» **WHAT YOU WILL DO**
What are the lines from the one containing "Given: Choose Toutes tables de la scène" through the last line of the records below? Return them exactly, leaving out pictures.

» **DATA TO PROCESS**
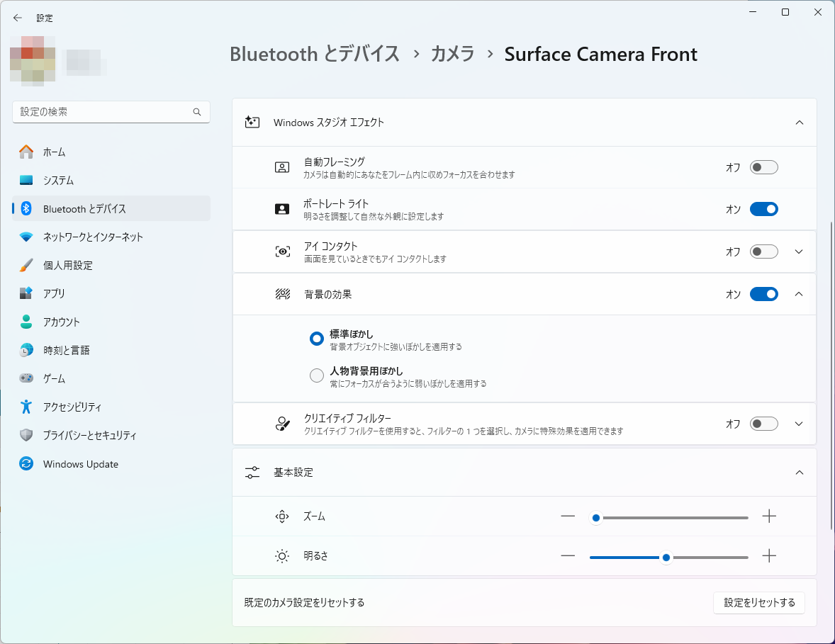Expand the アイ コンタクト options chevron
The image size is (835, 644).
point(799,252)
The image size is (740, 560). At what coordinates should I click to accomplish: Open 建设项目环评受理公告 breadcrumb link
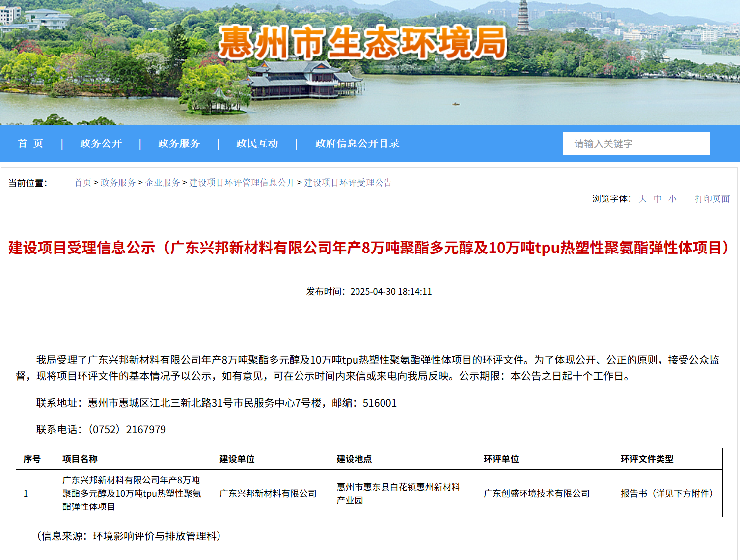point(348,183)
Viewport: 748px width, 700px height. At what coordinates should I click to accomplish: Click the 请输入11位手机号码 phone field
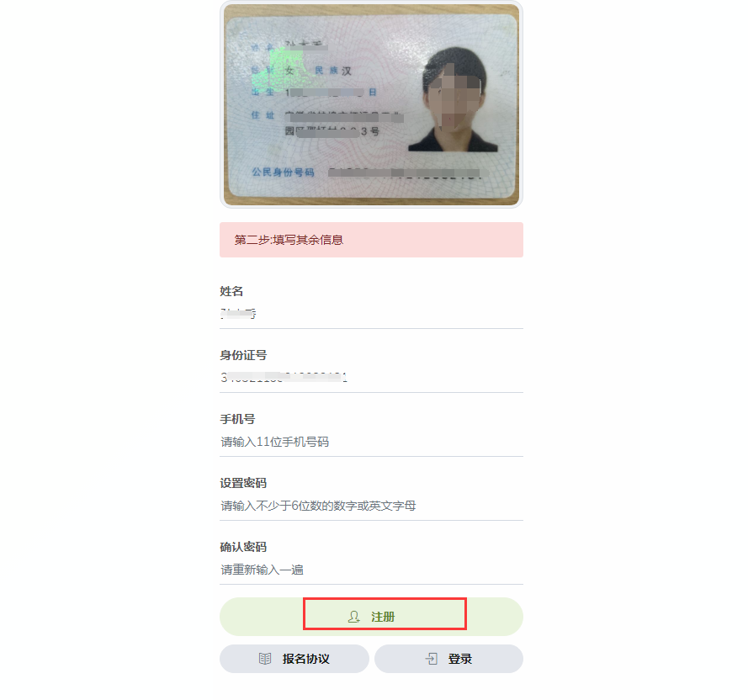click(371, 442)
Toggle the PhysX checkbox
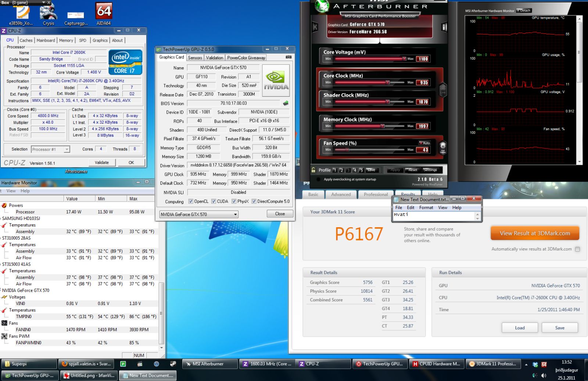The width and height of the screenshot is (588, 381). click(234, 202)
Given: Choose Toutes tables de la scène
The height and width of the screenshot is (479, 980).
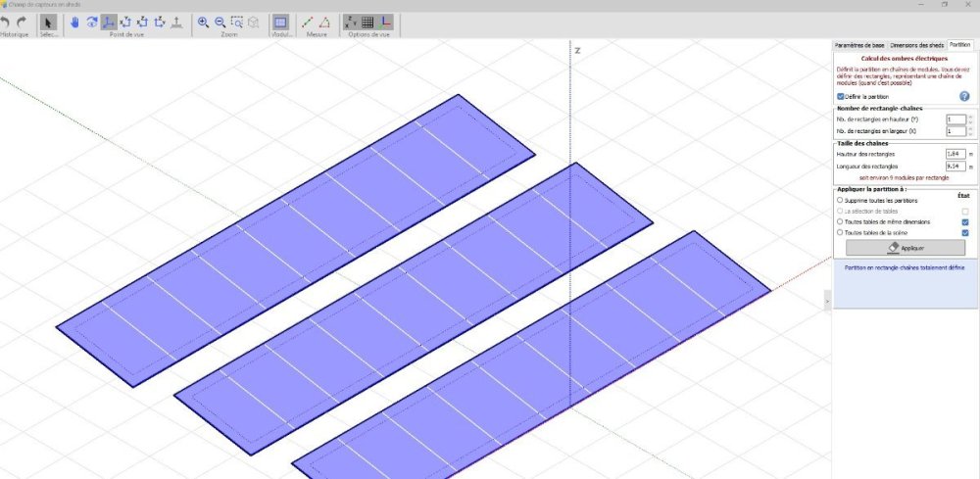Looking at the screenshot, I should coord(840,232).
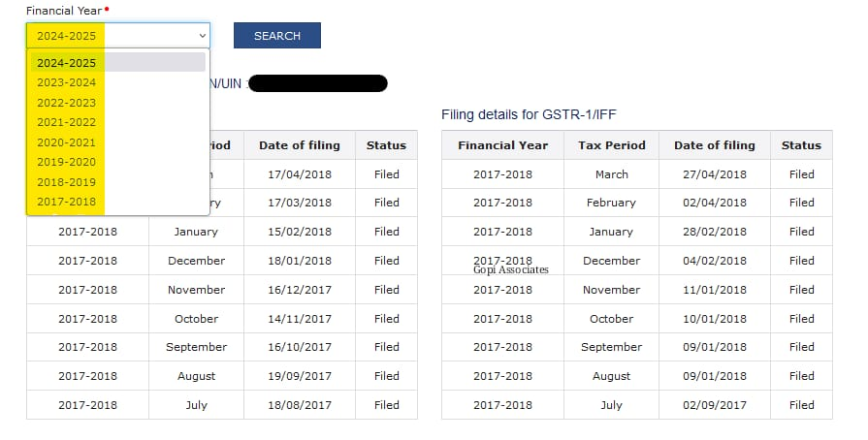This screenshot has height=440, width=868.
Task: Choose 2020-2021 financial year
Action: point(67,141)
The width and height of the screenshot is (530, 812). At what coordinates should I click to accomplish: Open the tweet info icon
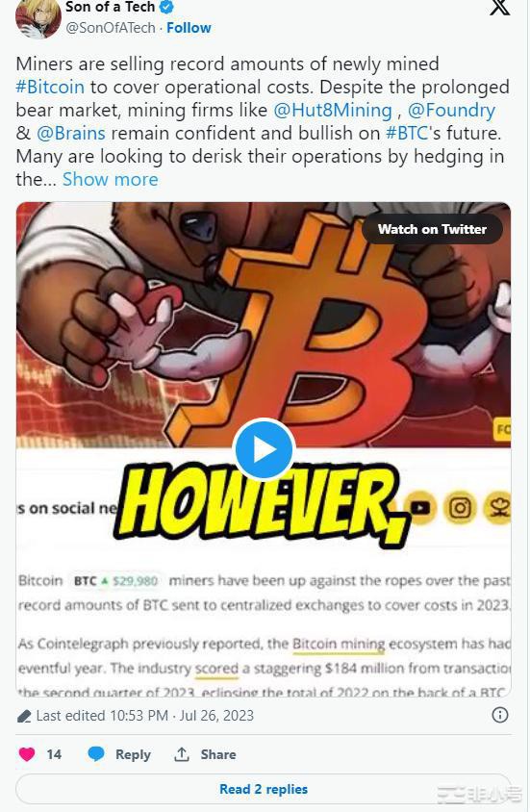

» **ANSWER BOX**
Given: Choose Toutes tables de la scène
The height and width of the screenshot is (479, 980).
Looking at the screenshot, I should coord(840,232).
This screenshot has height=440, width=868.
Task: Choose 2020-2021 financial year
Action: point(67,141)
The width and height of the screenshot is (530, 812). At what coordinates should I click to accomplish: Open the tweet info icon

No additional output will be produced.